If you don't have a full load of dishes collected, scraped, rinsed, stacked, and ready to go into the dishwasher the second it's done every single time? You can't do it. If, over the course of 8 hours, you let this machine lay idle for just one minute in between finishing each load and being turned on again? Instead of 240 loads, you'll do 160 loads.

[like, literally, he had done this math, he had these exact figures]

160 loads instead of 240 loads means you are doing 20 loads in an hour instead of 30 loads. That means the dishes are going to pile up. The cooks will run out of pots and pans and will have to stop and wait for you, the servers will run out of plates and cups and have to stop and wait for you, and your night is going to SUCK. Every part of how this restaurant works can grind to a halt because of that idle minute between dish loads, and if it does you'll have an entire building of people in a hurry and all waiting on you.

And it means you're going to be here until 2 am doing the 200+ loads of dishes this restaurant goes through every night.

For this to work, you MUST have this dishwasher on and running every minute of the shift. As soon as you turn it on you have two minutes to have the next load ready.

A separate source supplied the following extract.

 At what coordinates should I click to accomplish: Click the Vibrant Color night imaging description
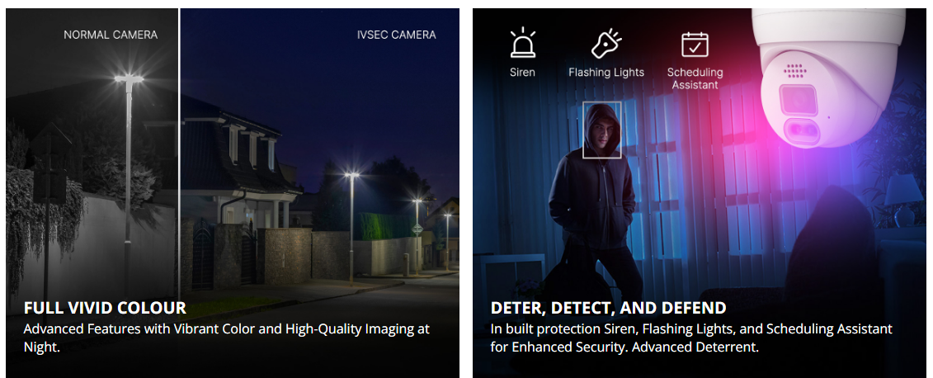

See these large items i put to the side down here? One or two of them takes up all the space in the machine. I keep them here so that if the machine finishes and shuts off before i'm ready for it i can stick one of these in there and turn it on again immediately. You have to think like that to do this job without stress."

The way he was looking at how the whole restaurant ran, the way he was looking at how he'd spend each minute of the entire shift, the way he broke down what the physical limits were and how to max them out so he could do his job and go home on time without stressing out... The way this 60 year old guy, who had never had professional ambitions beyond being a dishwasher, was still such a competent and brilliant expert in his field.

It was all such an important lesson, and one that stayed with me through every position i went on to work in restaurants, dish pit, busser, server, cook, all the way up through manager before I finally got out of my restaurant career

Claudio never wanted to be anything but a dishwasher who didn't stay any later than he had to.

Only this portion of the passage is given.